Martin Burkert, Vorsitzender der EVG: „Der politische Wille entscheidet, ob die Verkehrswende am Ende gelingen wird oder nicht. Der Bund muss das Trassenpreissystem dringend reformieren und jetzt kurzfristig die Trassenpreisförderung erhöhen. Ansonsten sorgt der Preishammer dafür, dass viele Fahrgäste auf das Auto umsteigen werden und die Industrie ihre Güter nicht mehr mit dem Zug durch das Land schickt, sondern stattdessen mit etlichen Lastwagen die Straßen verstopft.“
Jürgen Kerner, Zweiter Vorsitzender der IG Metall: „Wir wollen, dass die Verkehrswende zu einer Job-Offensive in Deutschland führt. Der Bedarf ist offensichtlich: Milliarden müssen investiert werden, damit mehr Menschen die Bahn nutzen, mehr Güter auf die Schiene verlagert werden und die Bahn im digitalen Zeitalter ankommt. Damit die Bahnindustrie ihre Kapazitäten entsprechend erweitert, in ihre Produktionsstandorte investiert und Leute einstellt, braucht es neben ausreichend öffentlichen Mitteln vor allem eines: Verlässlichkeit und langfristige Planbarkeit. Darum darf der angekündigte Eisenbahninfrastrukturfonds nicht auf die lange Bank geschoben werden. Auch darf nicht der Eindruck entstehen, Mittel werden nur zwischen den Töpfen verschoben und nicht zusätzlich zur Verfügung gestellt.“
Höhere Trassenpreisförderung und Systemreform nötig
Der Bund plant, das Eigenkapital der Deutschen Bahn deutlich zu erhöhen. Weil das Eigenkapital mit einer hohen Renditeerwartung des Bundes einhergeht, muss der Netzbetreiber die Trassenpreise (die sogenannte Schienenmaut) anheben – 2025 um 16 Prozent im Schienengüterverkehr und 18 Prozent im Fernverkehr.

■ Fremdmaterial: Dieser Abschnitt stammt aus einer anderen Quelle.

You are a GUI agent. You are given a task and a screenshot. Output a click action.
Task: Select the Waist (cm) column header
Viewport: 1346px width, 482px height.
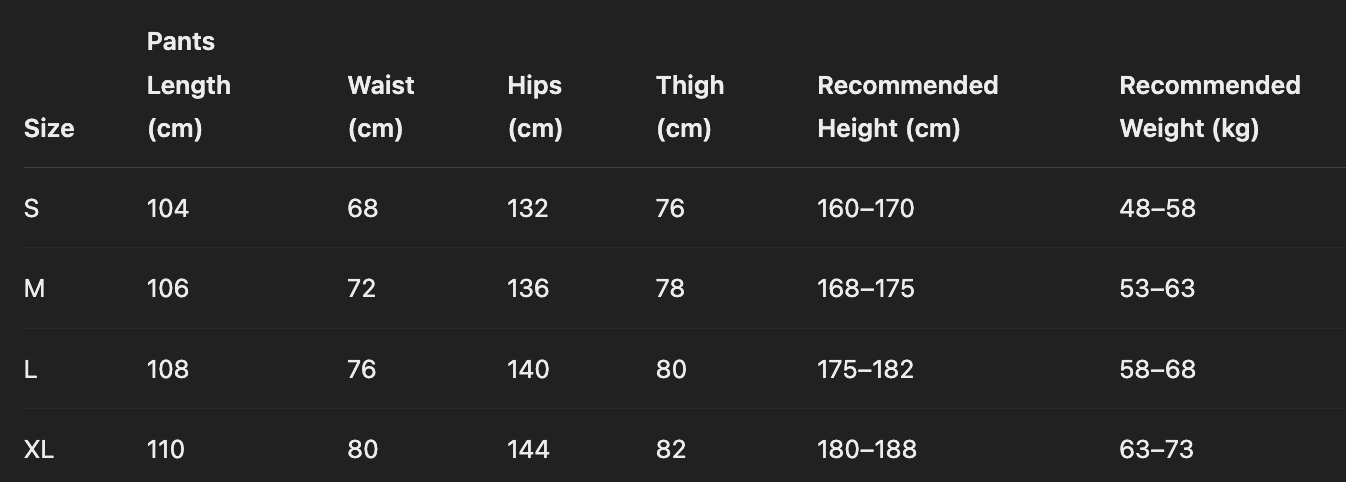pyautogui.click(x=380, y=107)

Die Bahnen werden einen Großteil der Trassenpreiserhöhung an ihre Kunden weitergeben und so für massive Preissteigerungen im Personenfernverkehr und dem Schienengüterverkehr sorgen. EVG und IG Metall fordern die Abgeordneten auf, dies im Parlamentarischen Verfahren zu verhindern. Dafür müsse die Trassenpreisförderung im Bundeshaushalt beim Fernverkehr um mindestens 95 Millionen Euro und im Güterverkehr um mindestens 75 Millionen Euro erhöht werden. Anschließend sollte der Bund mit einer grundlegenden Trassenpreisreform die Schienenmaut auf die unmittelbaren Kosten einer Zugfahrt absenken, wie in anderen europäischen Ländern längst üblich.

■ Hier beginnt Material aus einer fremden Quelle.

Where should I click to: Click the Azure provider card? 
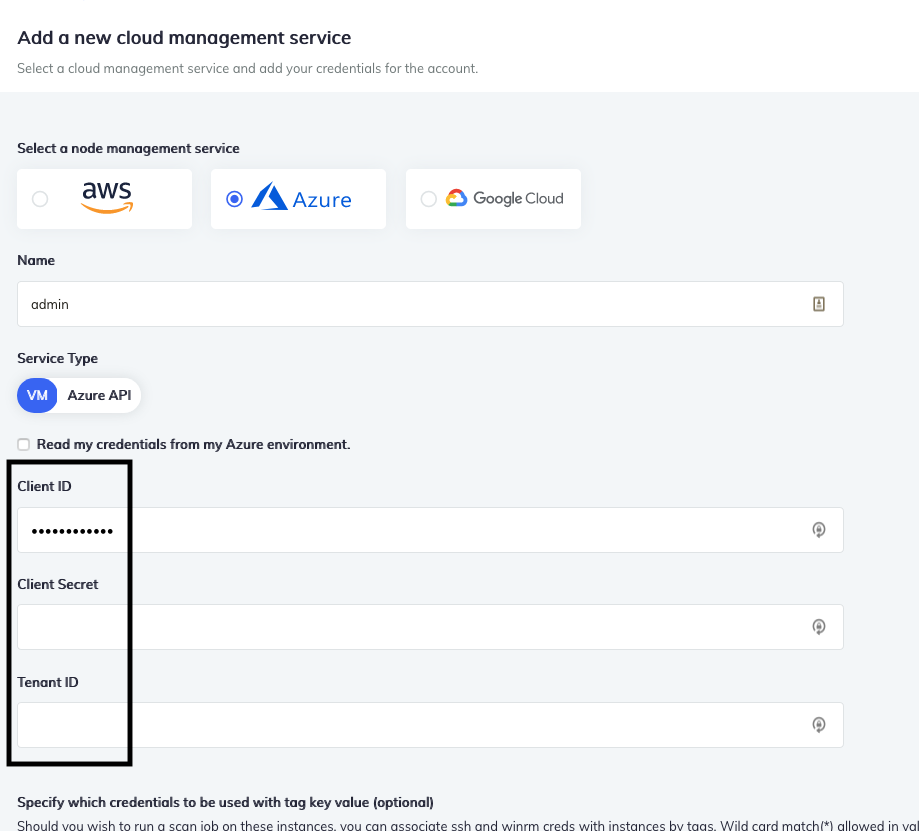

Zusätzliche Mittel und Planungssicherheit sind Voraussetzung für Investitionen
Die Baukostenzuschüsse für den Neu- und Ausbau sowie für die Elektrifizierung der Schiene sind im Kernhaushalt deutlich reduziert. So entsteht der Eindruck eines haushaltspolitischen Verschiebebahnhofs. Das sei das falsche Signal für die Bahnindustrie. Zwar ist in der mittelfristigen Finanzplanung ein wachsendes Budget für Investitionen in den Schienenverkehr vorgesehen, es bleibt aber unklar, wie es sich verteilt. Hier würde der im Koalitionsvertrag angekündigte Eisenbahnstrukturfonds für mehr Planungssicherheit sorgen.
Bei der Digitalisierung fehlt die verbindliche Gesamtstrategie
Im Haushalt stehen zusätzliche Mittel für die Digitalisierung der Schiene bereit – etwa für digitale Stellwerke und das europäische Zugsicherungssystem ETCS. Das bewerten die Gewerkschaften positiv. Aus ihrer Sicht hapert es aber an der Umsetzung: Projekte verzögern sich, Zuständigkeiten sind unklar, und es fehlt an einer verbindlichen Gesamtstrategie. Ohne klare Prioritäten und eine stringente Umsetzung drohe die Digitalisierung der Schiene weiter Stückwerk zu bleiben – mit negativen Folgen für Kapazität, Effizienz und Wettbewerbsfähigkeit.